Successful weight loss occurs when calories are accounted for, but not counted. Food source and nutrient value must come first. If you have an obsession with exercise to burn extra calories you are more prone to halt the weight loss instead of boosting it.
Another important and unknown factor is the II (insulin index). Most people know about GI (glycemic index), but very few know about the corresponding effects of insulin. A food item can be very low in glycemic index and simultaneously have a high insulin index. What happens is the effect of an insulin raise can block the fat metabolism for hours.
Examples of foods with high insulin index are high protein foods such as a dry piece of chicken, canned tuna, and dairy products. Look at the illustration below. Fermented milk products have a tendency to really raise insulin despite low carbohydrate content.
Figure: Simplified graph from American Journal of Clinical Nutrition: An insulinindex of foods: the insulin demand generated by 1000-kJ portions of common foods. Susanne HA Holt, Janette C Brand Miller, and Peter Petocz
A gram of protein and a gram of carbohydrates each contain 4 kcal, while a gram of fat contains 9 kcal. The most logical thing to do for weight loss is to cut down on fat because it contains the most calories, but that’s what weight watchers and other low calorie enthusiasts have been doing all along. Most overweight people have chronically elevated insulin levels, so by cutting down on fat and increasing proteins, the body will provide an environment where hormonal weight loss is downright impossible. For weight loss to occur insulin must be stabilized and glucagon must be activated.
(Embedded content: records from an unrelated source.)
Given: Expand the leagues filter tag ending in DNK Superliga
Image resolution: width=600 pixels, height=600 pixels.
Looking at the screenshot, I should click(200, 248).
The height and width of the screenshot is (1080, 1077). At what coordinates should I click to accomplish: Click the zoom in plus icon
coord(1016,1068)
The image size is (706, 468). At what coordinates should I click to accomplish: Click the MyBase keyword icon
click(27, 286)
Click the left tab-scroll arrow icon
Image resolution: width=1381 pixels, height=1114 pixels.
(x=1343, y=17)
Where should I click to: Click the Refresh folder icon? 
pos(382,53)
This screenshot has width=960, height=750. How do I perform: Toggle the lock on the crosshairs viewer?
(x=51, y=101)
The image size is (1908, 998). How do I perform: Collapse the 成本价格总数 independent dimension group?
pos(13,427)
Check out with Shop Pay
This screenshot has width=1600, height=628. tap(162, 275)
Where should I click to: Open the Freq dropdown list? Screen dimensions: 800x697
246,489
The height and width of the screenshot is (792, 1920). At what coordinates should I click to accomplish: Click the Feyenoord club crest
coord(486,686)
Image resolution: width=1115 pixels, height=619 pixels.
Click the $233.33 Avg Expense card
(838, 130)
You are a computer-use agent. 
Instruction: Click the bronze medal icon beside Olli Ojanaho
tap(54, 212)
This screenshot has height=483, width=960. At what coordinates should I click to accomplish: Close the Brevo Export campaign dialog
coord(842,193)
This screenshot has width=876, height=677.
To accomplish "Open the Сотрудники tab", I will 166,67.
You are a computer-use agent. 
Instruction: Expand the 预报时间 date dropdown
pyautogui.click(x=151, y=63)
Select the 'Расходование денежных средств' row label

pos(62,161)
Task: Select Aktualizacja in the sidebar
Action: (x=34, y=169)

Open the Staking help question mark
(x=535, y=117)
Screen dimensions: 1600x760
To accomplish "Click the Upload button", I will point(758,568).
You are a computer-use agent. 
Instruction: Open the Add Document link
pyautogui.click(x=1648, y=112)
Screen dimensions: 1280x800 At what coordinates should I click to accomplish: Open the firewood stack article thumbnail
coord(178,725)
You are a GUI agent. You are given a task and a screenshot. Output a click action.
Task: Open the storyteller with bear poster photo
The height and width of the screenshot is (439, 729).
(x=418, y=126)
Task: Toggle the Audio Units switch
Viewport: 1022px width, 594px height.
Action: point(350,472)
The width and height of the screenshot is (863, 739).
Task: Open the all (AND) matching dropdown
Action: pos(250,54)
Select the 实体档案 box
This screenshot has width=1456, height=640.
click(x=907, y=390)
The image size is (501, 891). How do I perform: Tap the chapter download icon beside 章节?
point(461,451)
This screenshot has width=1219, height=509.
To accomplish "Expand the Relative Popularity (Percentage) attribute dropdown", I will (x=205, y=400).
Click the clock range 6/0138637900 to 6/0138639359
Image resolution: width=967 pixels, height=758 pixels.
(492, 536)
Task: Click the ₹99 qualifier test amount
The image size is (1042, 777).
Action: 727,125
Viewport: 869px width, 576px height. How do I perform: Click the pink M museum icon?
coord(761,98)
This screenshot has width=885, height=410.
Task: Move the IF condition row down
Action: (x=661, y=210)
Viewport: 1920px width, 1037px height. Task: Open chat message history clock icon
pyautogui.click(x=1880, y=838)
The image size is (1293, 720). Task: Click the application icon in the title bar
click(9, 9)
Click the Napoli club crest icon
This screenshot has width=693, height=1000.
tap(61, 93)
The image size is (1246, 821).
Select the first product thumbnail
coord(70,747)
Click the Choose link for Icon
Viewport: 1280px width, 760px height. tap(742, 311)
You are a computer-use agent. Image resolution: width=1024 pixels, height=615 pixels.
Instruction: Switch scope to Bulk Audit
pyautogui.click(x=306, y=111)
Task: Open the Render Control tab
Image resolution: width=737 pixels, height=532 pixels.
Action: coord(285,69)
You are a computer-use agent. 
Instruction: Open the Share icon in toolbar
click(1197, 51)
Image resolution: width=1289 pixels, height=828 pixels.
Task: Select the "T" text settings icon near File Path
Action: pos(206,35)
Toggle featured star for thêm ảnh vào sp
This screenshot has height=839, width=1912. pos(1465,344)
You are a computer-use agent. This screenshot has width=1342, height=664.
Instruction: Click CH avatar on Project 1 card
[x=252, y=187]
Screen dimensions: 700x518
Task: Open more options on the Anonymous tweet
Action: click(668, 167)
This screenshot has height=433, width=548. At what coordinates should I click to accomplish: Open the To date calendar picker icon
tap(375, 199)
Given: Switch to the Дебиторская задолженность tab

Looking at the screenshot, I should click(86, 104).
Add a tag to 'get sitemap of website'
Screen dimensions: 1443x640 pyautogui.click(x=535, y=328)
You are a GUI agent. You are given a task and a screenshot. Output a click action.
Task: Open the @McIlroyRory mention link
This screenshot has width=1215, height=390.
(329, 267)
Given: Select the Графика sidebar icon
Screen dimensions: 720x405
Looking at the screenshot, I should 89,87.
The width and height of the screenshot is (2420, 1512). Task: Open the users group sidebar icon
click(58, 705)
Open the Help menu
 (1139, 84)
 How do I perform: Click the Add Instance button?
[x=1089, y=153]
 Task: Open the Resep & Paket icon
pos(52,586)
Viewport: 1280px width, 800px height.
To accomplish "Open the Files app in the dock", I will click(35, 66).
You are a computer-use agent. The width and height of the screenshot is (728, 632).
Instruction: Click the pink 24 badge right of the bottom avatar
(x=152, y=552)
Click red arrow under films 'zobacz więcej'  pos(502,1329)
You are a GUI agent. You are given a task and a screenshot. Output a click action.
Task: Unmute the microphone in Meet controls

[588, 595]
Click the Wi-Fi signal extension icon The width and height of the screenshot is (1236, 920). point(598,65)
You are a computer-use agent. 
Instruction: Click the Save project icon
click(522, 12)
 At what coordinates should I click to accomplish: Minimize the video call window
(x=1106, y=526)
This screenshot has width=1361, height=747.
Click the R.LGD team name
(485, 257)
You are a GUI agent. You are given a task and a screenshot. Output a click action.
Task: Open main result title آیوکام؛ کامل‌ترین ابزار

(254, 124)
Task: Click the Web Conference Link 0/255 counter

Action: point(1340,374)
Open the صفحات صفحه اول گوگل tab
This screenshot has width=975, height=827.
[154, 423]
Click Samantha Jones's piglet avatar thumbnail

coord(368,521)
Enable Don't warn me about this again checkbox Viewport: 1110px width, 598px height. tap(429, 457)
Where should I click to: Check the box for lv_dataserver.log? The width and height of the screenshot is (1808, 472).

Glucagon is the opposite of insulin. Instead of storing fat it uses fat straight from the fat cells, and that is crucial for losing weight. Glucagon and insulin cannot be active at the same time, so if insulin is active several hours a day, it won’t matter if zero calories are ingested; Weight loss cannot occur, it’s a biochemical fact. The body will slow down the thyroid function or do whatever it takes to avoid using the body fat as energy.
Fit and trim people don’t have this problem because their insulin response is quicker, so these rules don’t apply to them to the same extent. People who have a hard time losing weight on a low carb diet need to spend more energy increasing glucagon and avoiding insulinemic foods.
How to activate glucagon
Three things can active the glucagon hormone: Prolonged physical excersise, starvation, and a strict low carb diet. The best thing for an overweight person is to let the glucagon be active all the time, and avoid all kinds of insulin activation. There is no need for excessive excersise, starvation, or calorie counting. The trick is to provide a hormonal environment in the body where fat loss can occur effortlessly.
A strict low carb diet is key
The more body fat, the more dietary fats need to be consumed for the body to be able to process, metabolize, and burn fat. Excess body weight means that insulin is too dominant and low body fat means insulin response is quick and efficient. An overweight person can increase his or her insulin sensitivity after weight has been normalized, and thereby eat more protein and complex carbs later on.
A strict low carb diet is very easy to follow because the only foods allowed are real food such as meat, poultry, egg, fish, butter, coconut oil, lard, and vegetables. No substitute products, no “sugar free” or “gluten free” food items. When followed, this type of low carb diet provides the best results as seen in numerous studies. The results last!
The last factor to weight loss success is to believe in the process and always have a faith and a strong mind. It’s when faith wavers that deviations occur and success is postponed.
Dare to be radical in your low carb approach, and radical results will follow!